In a message from a burning building, in a call from a doomed airplane, the words were repeated again and again.

The second tower of the World Trade Center bursts into flames after being hit by a hijacked airplane in New York in this Sept. 11, 2001, file photo.  (CNS photo/Sara K. Schwittek, Reuters)
The second tower of the World Trade Center bursts into flames after being hit by a hijacked airplane in New York in this Sept. 11, 2001, file photo. (CNS photo/Sara K. Schwittek, Reuters)

It was a message from the point of death. It was a call from people engaged in workday lives who minutes before had no clue the ordinary morning hour would be their last.

The last words from the victims in the burning World Trade Center and the hijacked airplanes on Sept. 11 came from people whose lives had dwindled from abundant possibility to the imminent certainty of death.

The terrorism had focused their minds on essential things. They wanted to do one last thing with their life. They wanted to deliver a message.

“I love you,” they said.

They called their spouses. They called their parents. They called their children. They called their friends.

“I love you,” they said.

They didn’t ask, “Do you love me?”

They didn’t say, “Take care of the business.”

They didn’t scream, “Take revenge.”

Facing death, they reached out to give the gift of themselves.

They used their last moments to establish the most basic human contact.

“I love you.”

They were helpless. They were dying. They had a call to make. They got to the heart of the matter eloquently.

“I love you.”

In the face of their powerlessness, it wasn’t a cry for help. In the face of their death, it wasn’t a call for mercy.

“I love you” was their summation.

It’s difficult to imagine receiving such a tragic call. It’s harder to imagine discovering one on an answering machine. But the calls went out and the stunned recipients repeated the message they received to the media so the whole world could hear it.

“I love you.”

Consider the context: Fanatical terrorists plot a mass murder tha’s diabolical in the extreme. Hate is the incentive and death the goal that unleashes explosions strong enough to break the Pentagon, demolish a plane and collapse 220 stories of office towers into a mangled heap.

But what word emerges from the victims? What emotion survives the fireball?

Love.

It’s an old message.
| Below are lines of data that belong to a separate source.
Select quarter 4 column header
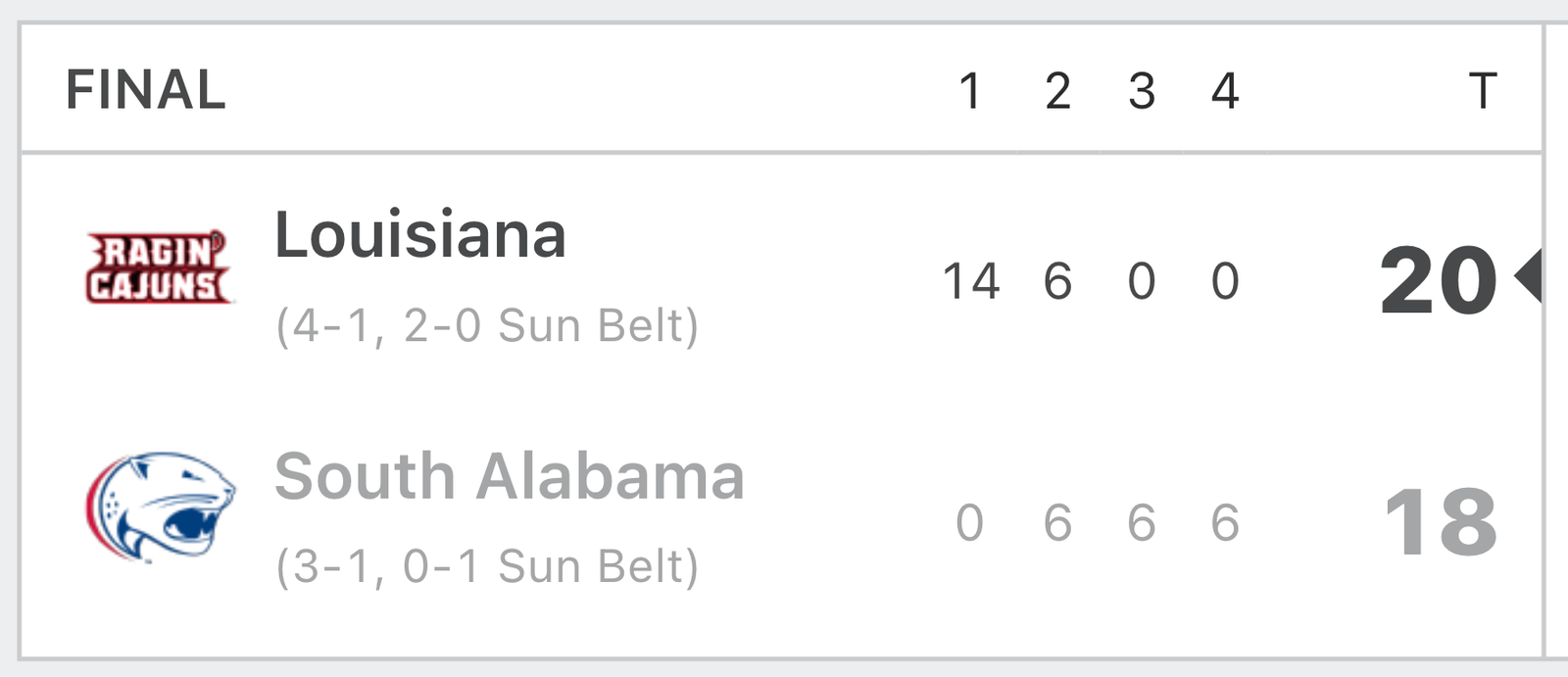The height and width of the screenshot is (677, 1568). 1225,91
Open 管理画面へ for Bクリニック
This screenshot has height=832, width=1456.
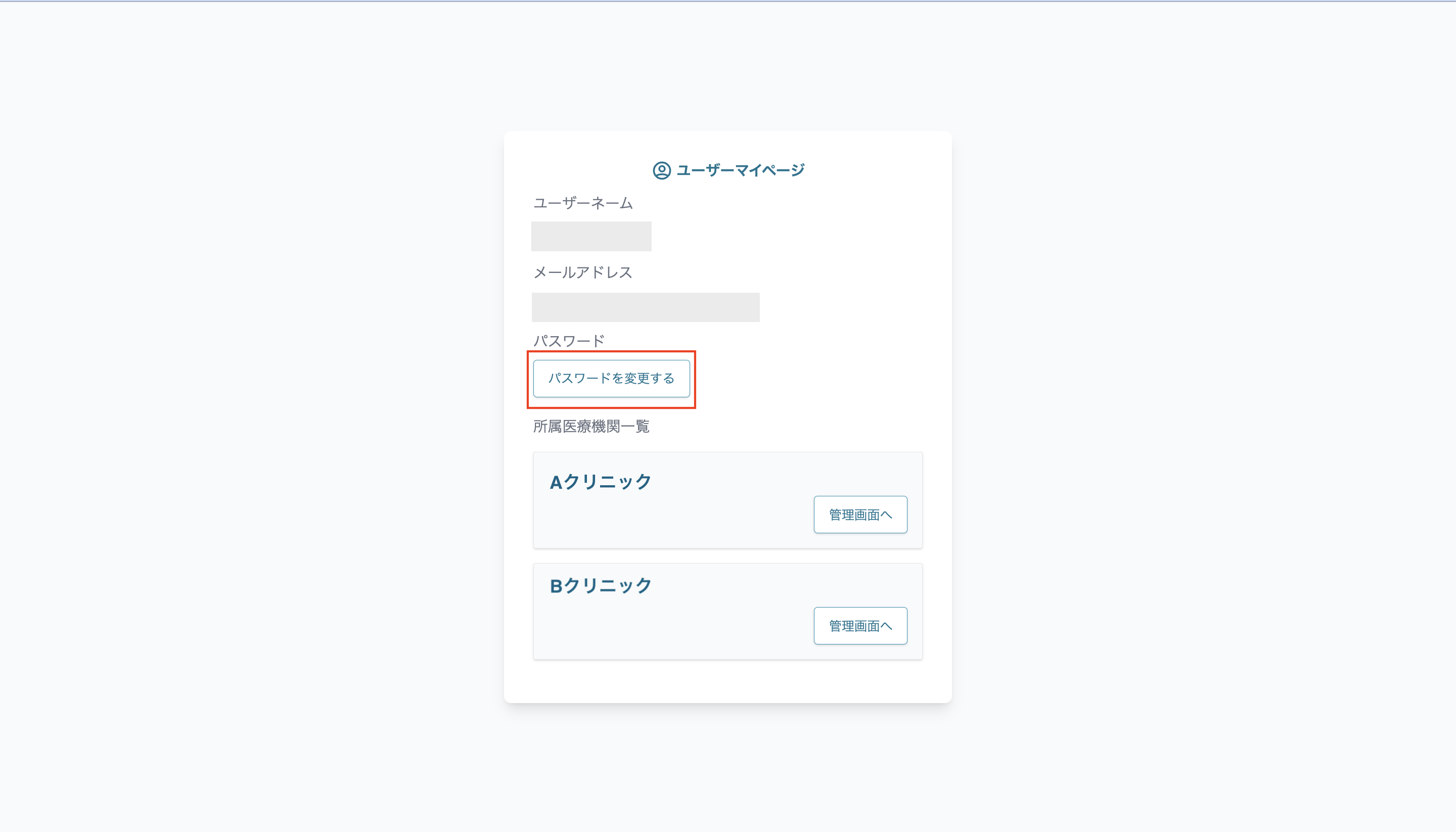(860, 626)
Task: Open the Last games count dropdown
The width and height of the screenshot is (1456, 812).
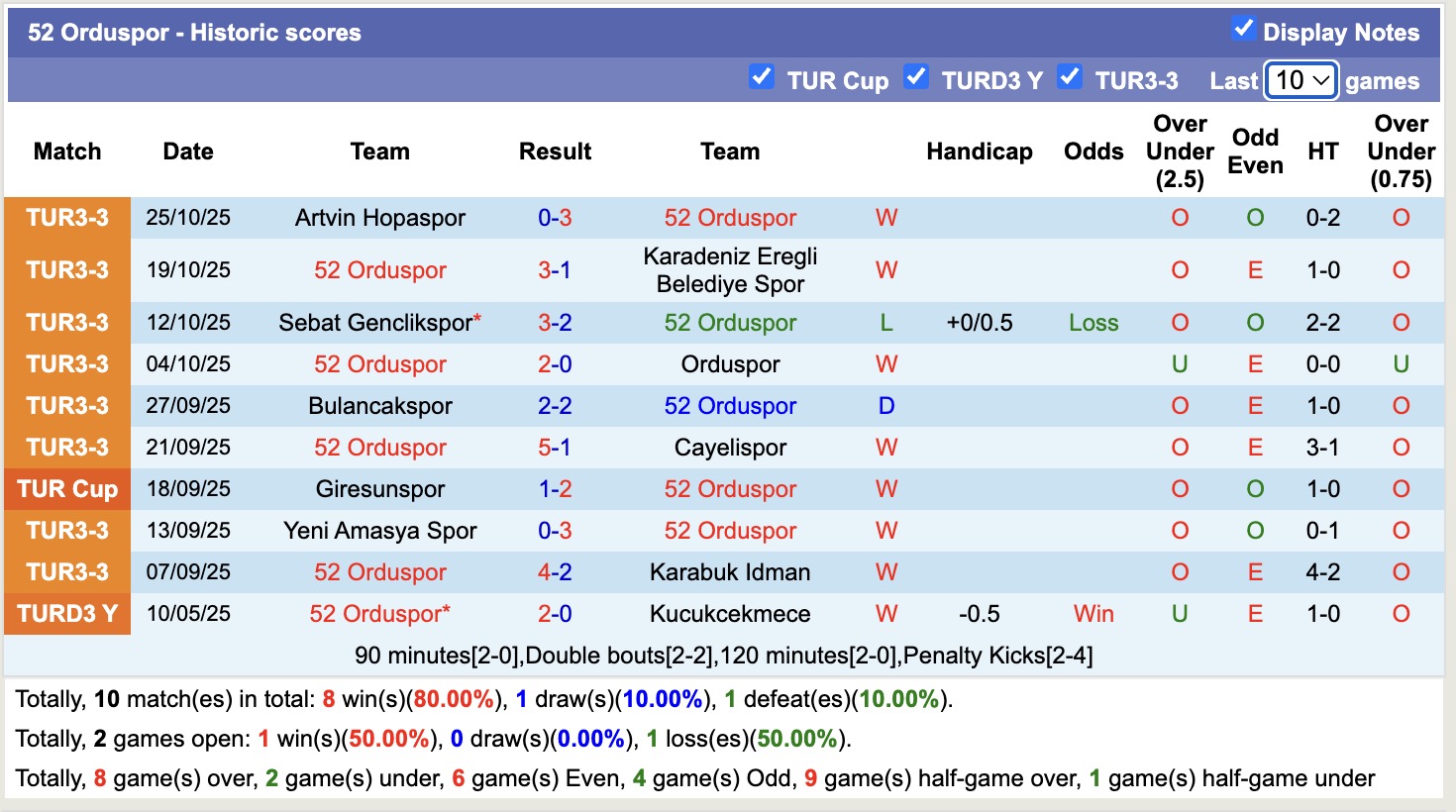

Two thousand years ago, for instance, the Son of God left his own message for us in that symbol of his love, the cross.

“Love one another as I have loved you.”

To the point of death, to the point of his abject powerlessness on the cross, the Son of God was teaching us that we are all helpless in the finality of death, but from the saving grace of his death and resurrection we are called to love God and love our neighbor as we love ourselves.

We are called to establish community with each other as God established community with us. We are called to love one another.

That love can be a powerful solution to the challenges of our world. We love our neighbors, therefore we work for their well-being. We work for justice. We work for peace.

Love produces humility, not arrogance. Love teaches us to serve, not to dominate.

Love is the lesson.

Dialog Editor Joseph Ryan wrote the above commentary in September 2001, for The Catholic Standard and Times, the former newspaper of the Archdiocese of Philadelphia, where he was acting editor at the time.